A questo link l’articolo di Roberto De Mattei su Onorio I, il caso controverso di un “papa eretico”:

http://www.corrispondenzaromana.it/onorio-i-il-caso-controverso-di-un-papa-eretico/

NOTA CRITICA:

Questo articolo di De Mattei è, come al solito, molto ambiguo: ammette che possa esistere un Papa eretico, come da dottrina tradizionale, nonostante le giuste proclamazioni infallibiliste del Concilio Vaticano I. Ma evita di richiamare la dottrina circa la non assunzione nella carica da parte dell’eretico o la sua decadenza da essa, come sarebbe cosa logica (Bolla Cum ex apostolatus officio di Papa Paolo IV, del 15 marzo 1559) rispettivamente per l’eretico che stia per accedere all’ufficio o per quello che incorra nell’eresia, una volta eletto.

No. Secondo de Mattei Onorio cadde nell’eresia: perché propugnò dottrine eretiche, certo; ma anche perché non esercitò pienamente il mandato petrino, poiché il suo atto magisteriale (eretico) non era munito della volontà di definire. Dunque non era un atto infallibile.

Così Bergoglio (questo il ricasco pratico del ragionamento) potrebbe essere eretico a cagione dei suoi atti; ma siccome si troverà magari che essi non sono sempre obbliganti, come pure ciò che dice (o stradice), ecco ch’egli resterebbe Papa, né perderebbe la carica.

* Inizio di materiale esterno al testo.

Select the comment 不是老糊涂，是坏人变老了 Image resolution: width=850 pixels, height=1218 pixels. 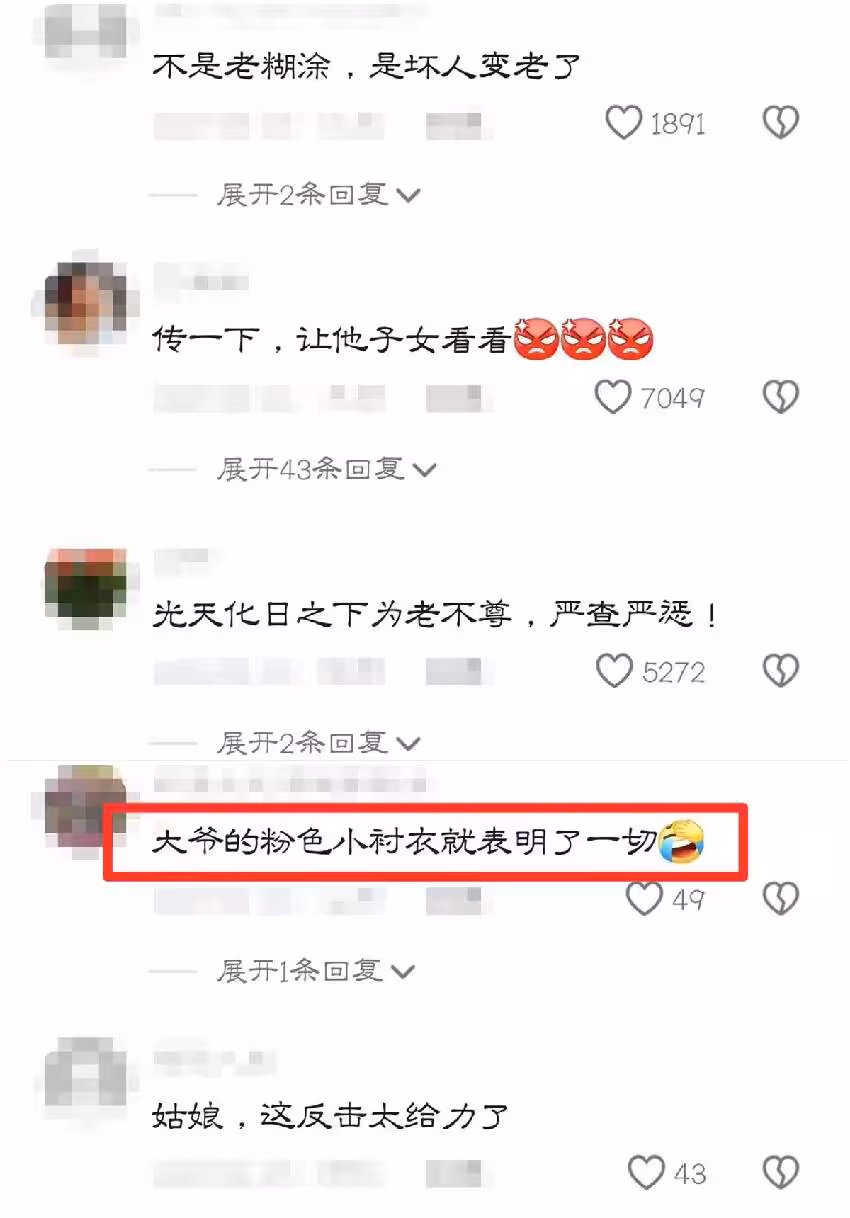pyautogui.click(x=367, y=67)
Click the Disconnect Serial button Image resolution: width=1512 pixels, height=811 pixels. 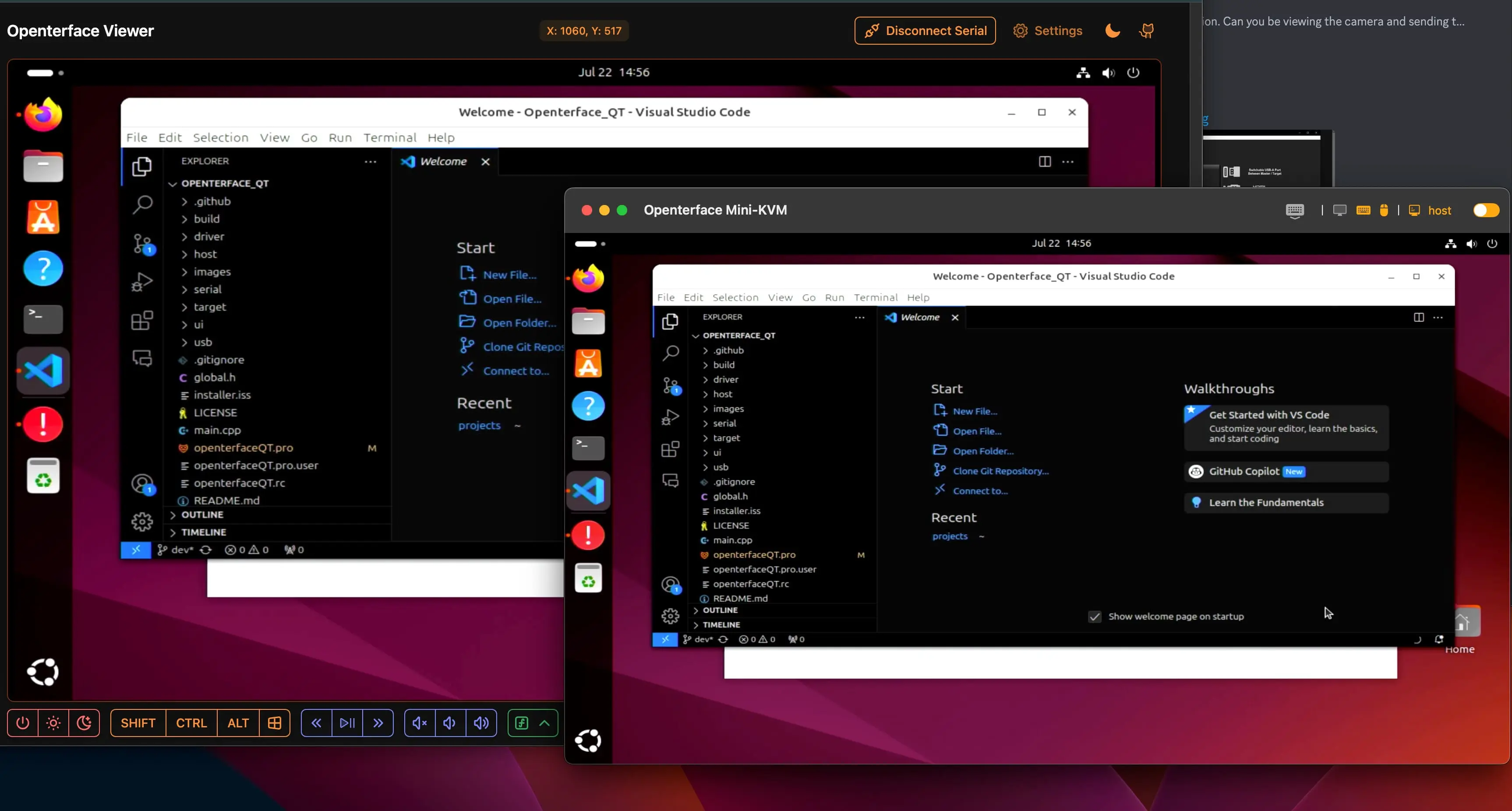coord(925,31)
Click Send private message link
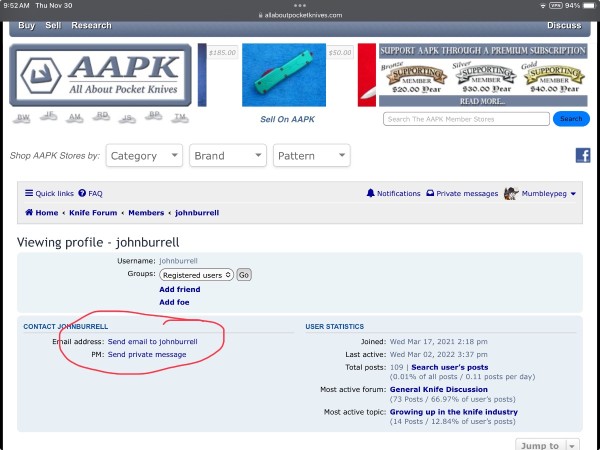This screenshot has width=600, height=450. pyautogui.click(x=147, y=354)
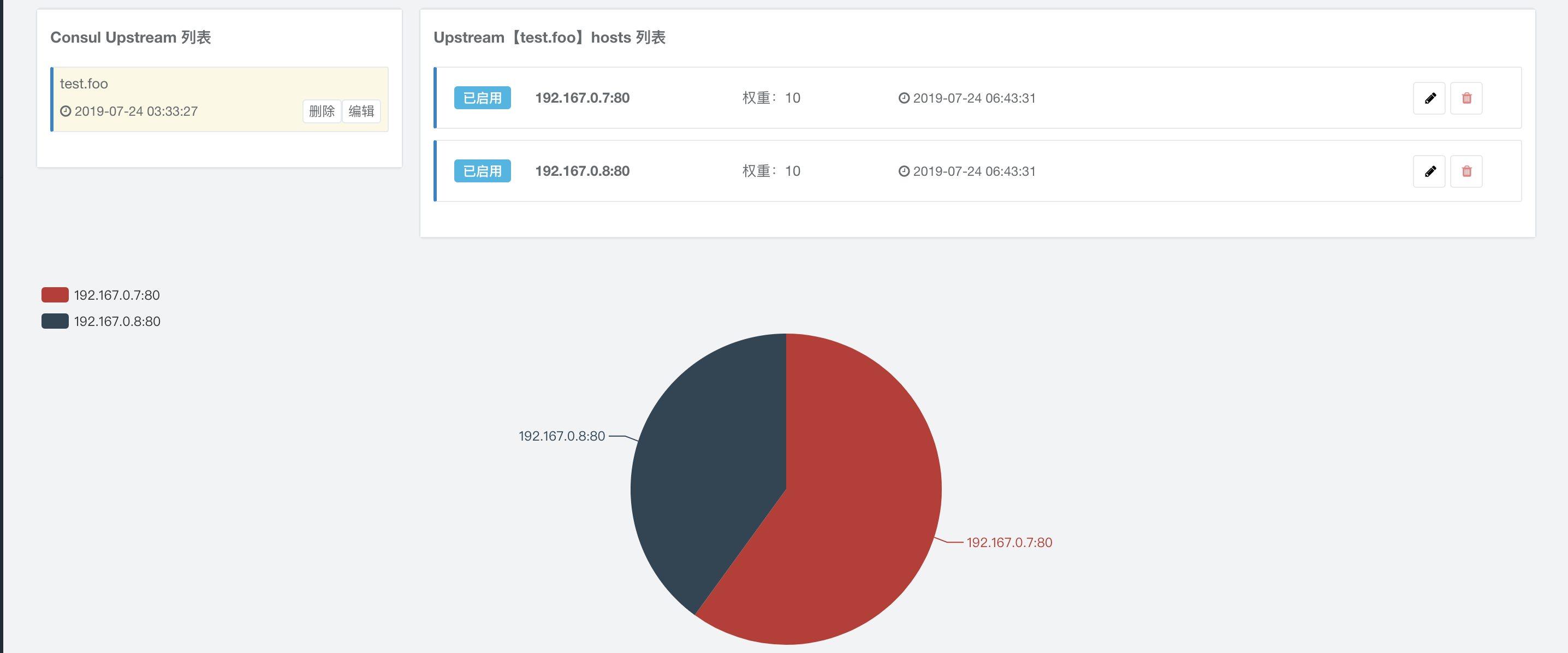Click pencil edit icon for 192.167.0.8:80
Image resolution: width=1568 pixels, height=653 pixels.
tap(1429, 171)
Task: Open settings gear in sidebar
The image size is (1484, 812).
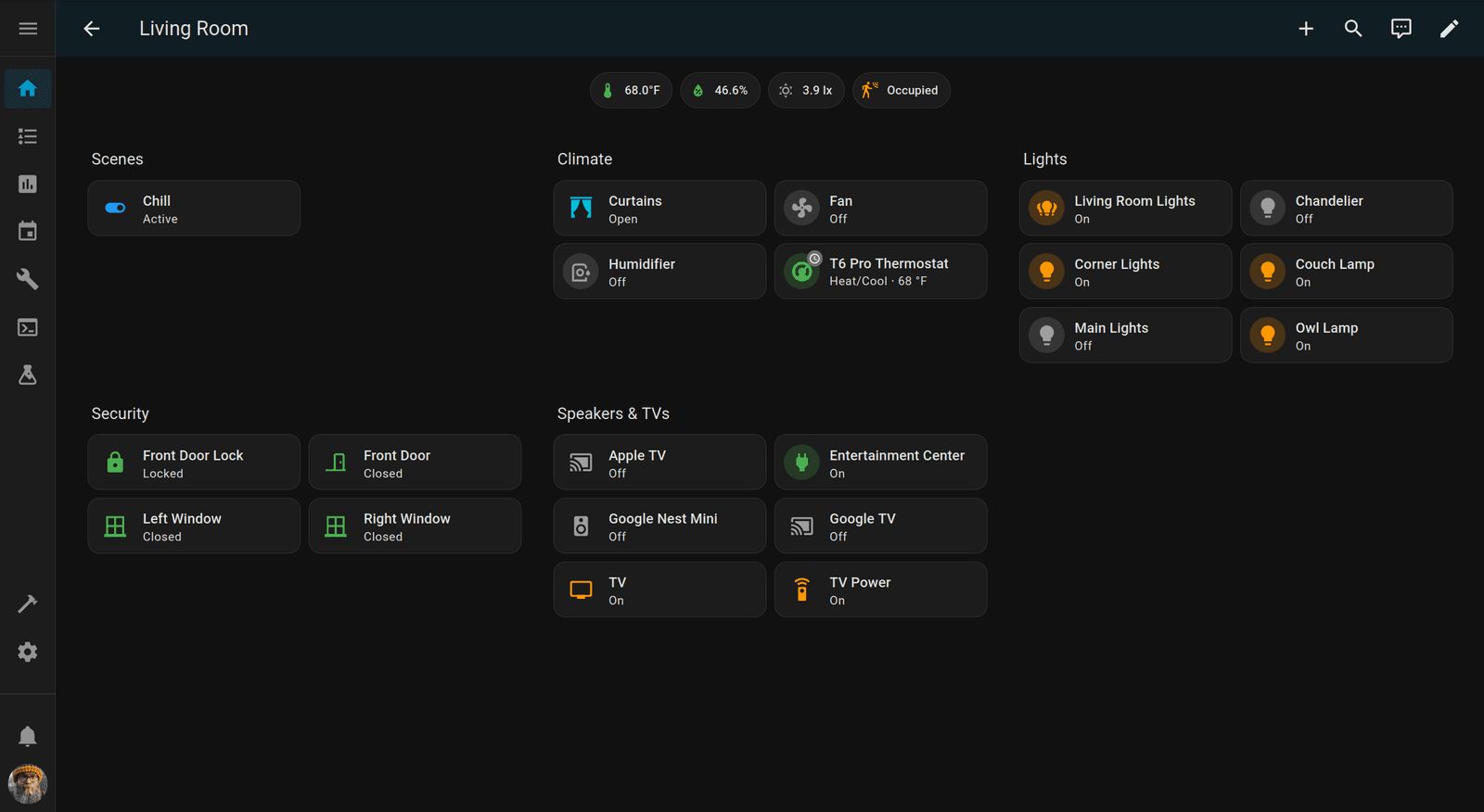Action: click(28, 652)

In realtà tutte o quasi le pseudoriforme conciliari e le nuove dottrine della nuova “chiesa” sono state imposte coattivamente. Per tutti, si pensi ai nuovi Sacramenti, ai nuovi “santi”, al nuovo Codice di diritto canonico (ch’è legge universale), al neo magistero del vaticano II e post-conciliare.

Come da andazzo recente, de Mattei prende un caso antico, per paragonarlo all’oggi, infangando il passato con il letame del presente, cercando così di salvare quest’ultimo, quasi fosse tutto già successo e non vi fosse nulla di nuovo. Ma l’analogia non regge.

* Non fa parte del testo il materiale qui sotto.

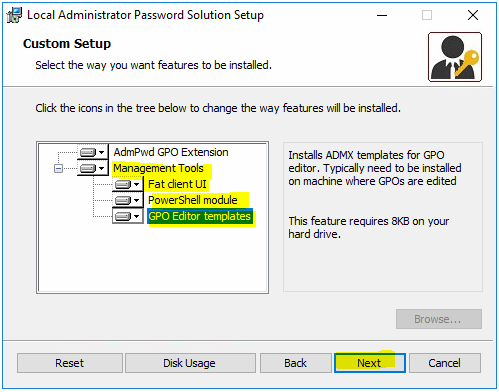Go Back to the previous step
Screen dimensions: 499x392
tap(295, 363)
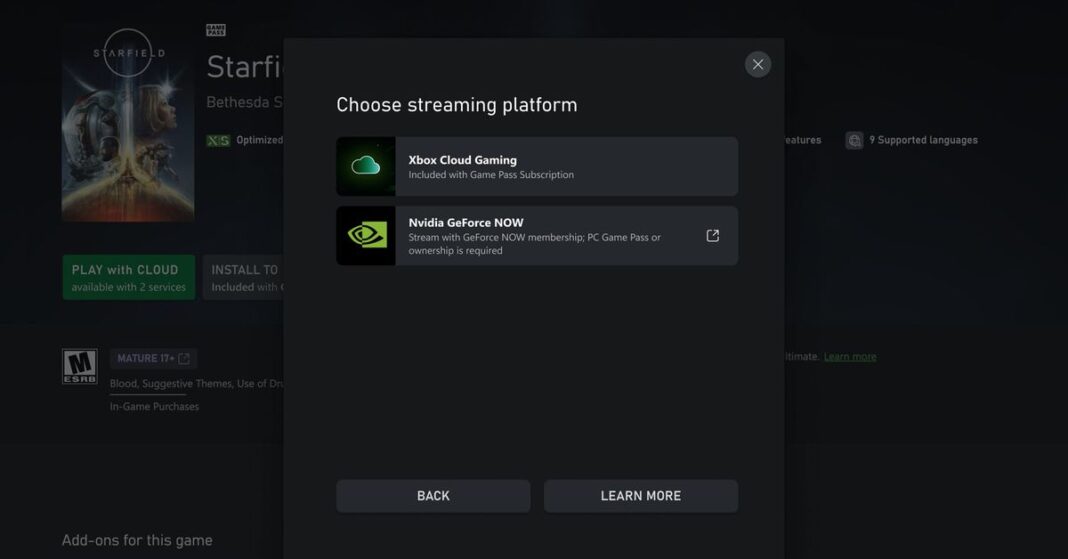1068x559 pixels.
Task: Follow the green Learn more link
Action: tap(849, 357)
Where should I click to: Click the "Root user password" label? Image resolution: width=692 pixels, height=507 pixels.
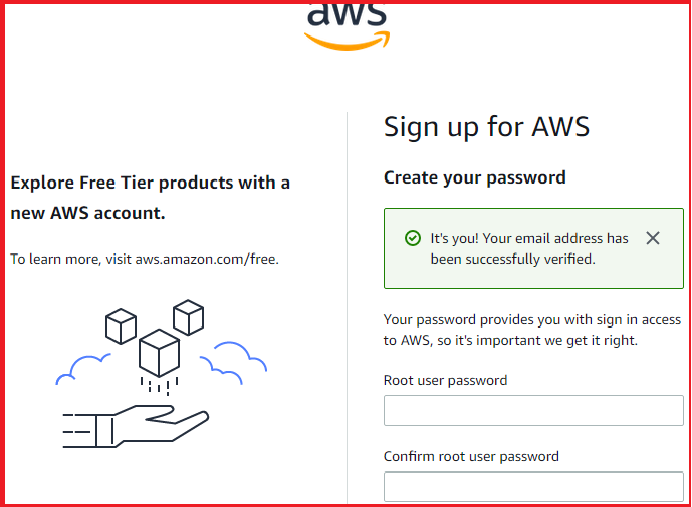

La povera lettera eretica di Onorio I è nulla rispetto alla catastrofica montagna di eresie e di tradimenti accumulati per 50 anni dal vaticanosecondismo, festeggiato ogni giorno dalle forze rivoluzionarie, e che involge la responsabilità di ben 6 pseudopapi (Roncalli, Montini, Luciani, Wojtyla, Ratzinger e Bergoglio) della nuova religione conciliare.

Può essere che Onorio I sia caduto in eresia su un atto non munito d’infallibilità e sia perciò rimasto in carica come Papa; può essere pure che sia stato ingannato in buona fede; o anche che, per quella sola lettera pubblica, abbia perduto la carica, a tenore della Bolla citata di Papa Paolo IV, che, per quanto di quasi mille anni successiva, esprime però dottrine valide sempre.

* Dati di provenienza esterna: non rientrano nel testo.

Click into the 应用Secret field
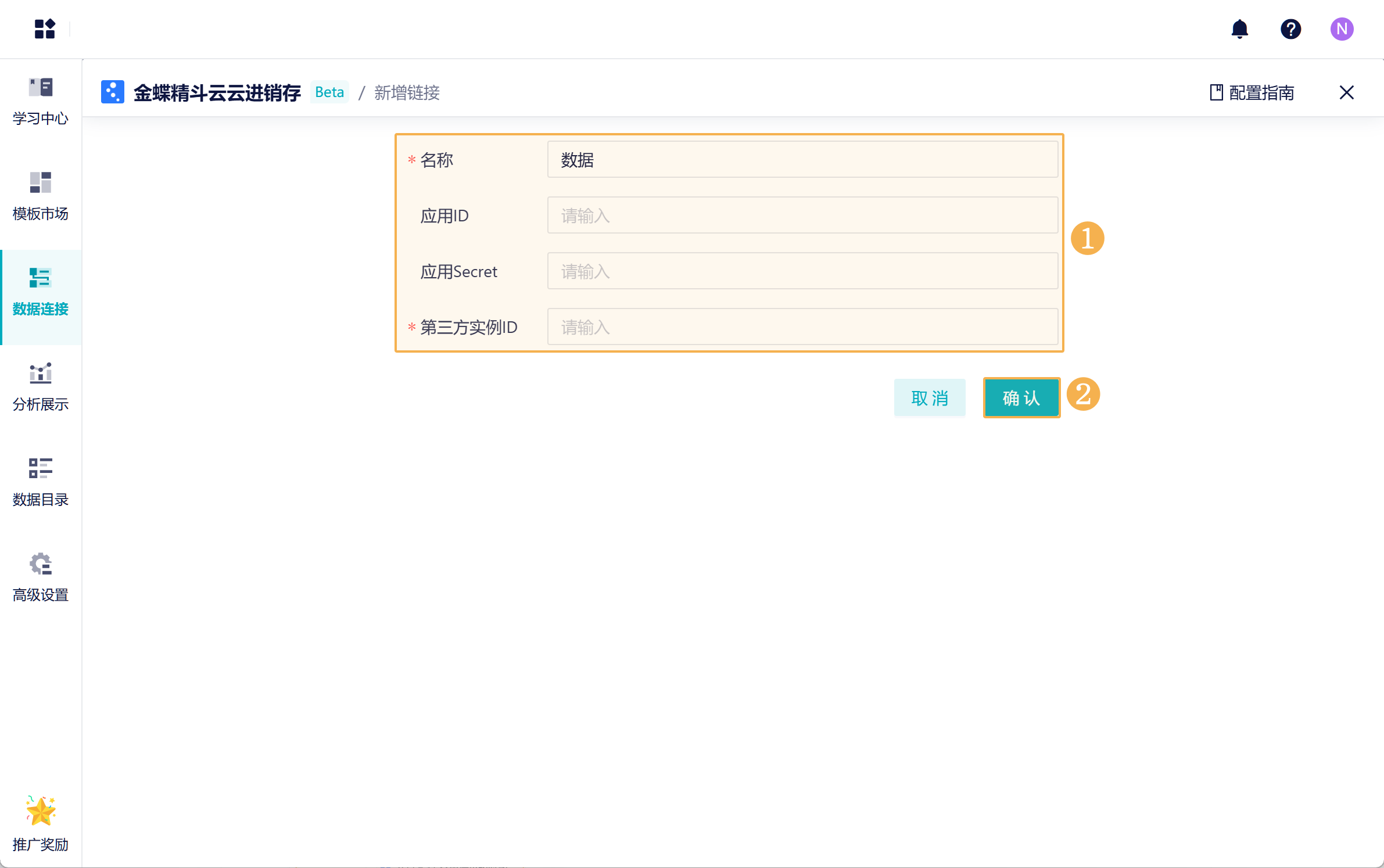 [802, 271]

Ma è molto, molto più sicuro che quest’ultimo documento pesi come un macigno d’illegittimità (questo però de Mattei non vuole dirlo e sgattaiola) su tutti i vaticanosecondisti e sui loro conclamati errori ed eresie di ogni genere; sicché è più facile che sia Papa o Vescovo o parroco (e talora anche prete, giacché vi sono gravi indizi d’invalidità nel nuovo sacramento dell’Ordinazione episcopale, che involge e determina come irriti sia l’episcopato che il sacerdozio more novo) un pinguino dello zoo di Roma, che non uno di questi matricolati e perversi traditori della fede, sfornati in quantità industriali dalla Rivoluzione vaticanosecondista che (umanamente) ha letteralmente distrutto e polverizzato la Chiesa Cattolica. Fino alla Restaurazione da cui la Chiesa, come nostro Signore Gesù Cristo dal sepolcro, risorgerà trionfante.

Dunque, questi insidiosi intellettualismi dematteiani, che da un lato prospettano l’eresia papale in atti non infallibili, ma dall’altro ignorano o negano la sede vacante, onde fanno convivere in Bergoglio l’evidenza dell’eresia con la carica papale, fanno più male che bene e riflettono l’atteggiamento ondivago dell’autore. Influenzato e mosso, purtroppo, da ragioni assai eminentemente pratiche, costretto com’è a barcamenarsi tra fede tradizionale e dottrina di sempre da un lato e “buone” frequentazioni conciliari dall’altro, con il coté materiale che queste comportano e dalle quali non può, né vuole dissociarsi. Almeno finora.

Speriamo ardentemente che lo faccia in avvenire.